The Suquamish Museum preserves and displays relics and records related to the Suquamish Tribe, including artifacts from the Old Man House and the Baba'kwob site. It is located on the Port Madison Indian Reservation in Washington state and was founded in 1983. The museum currently occupies a facility opened in 2012.
In addition to a large repository of photographs documenting tribal life from the 1860s to the present, the museum's collection includes 496 archaeological artifacts recovered from the site of the former Old Man House, a massive, long longhouse that served as the Suquamish capitol until its destruction in the late nineteenth century. Originally in the custody of the Burke Museum at the University of Washington, the artifacts, which include harpoon points, smoking pipes, and jewelry, were transferred to the Suquamish tribe in 2013. In 2014, the Port of Seattle transferred additional artifacts to the museum, including crockery and glass bottles, discovered during archaeological excavations in the 1970s at the Baba'kwob site, a pre-contact village located in what is now Seattle's Belltown neighborhood. The controversial transfer was contested by the Duwamish, an unrecognized tribe and historic Suquamish rival who claim ownership of the artifacts.
Exhibitions
The museum's main gallery features a permanent exhibit titled "Ancient Shores – Changing Tides" that showcases drawings, documents, and historic photographs related to the Suquamish Tribe, contemporary and historic crafts, and interpretative panels and multimedia elements. The centerpiece of this exhibit is a 300-year-old carved canoe that was last used in the 1989 Paddle to Seattle, the first of a now annual series of canoe journeys through the Salish Sea undertaken by tribal members. A second gallery is used to house rotating exhibits from the museum's permanent collection, or items on loan from other museums, including traveling exhibits from the Smithsonian Institution Traveling Exhibition Service.
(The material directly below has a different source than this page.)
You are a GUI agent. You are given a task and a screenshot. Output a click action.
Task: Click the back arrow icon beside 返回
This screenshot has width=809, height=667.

Exhibits have included a SITES display "Native Words, Native Warriors", chronicling the history of Native Americans in the U.S. armed forces.
Management
The Suquamish Museum is governed by a five-member board of directors appointed by the Suquamish Tribal Council. The galleries and auditorium of the museum are open daily during the summer, and five days per week the rest of the year. The museum's storage vault is open to tribal members and accredited researchers weekly.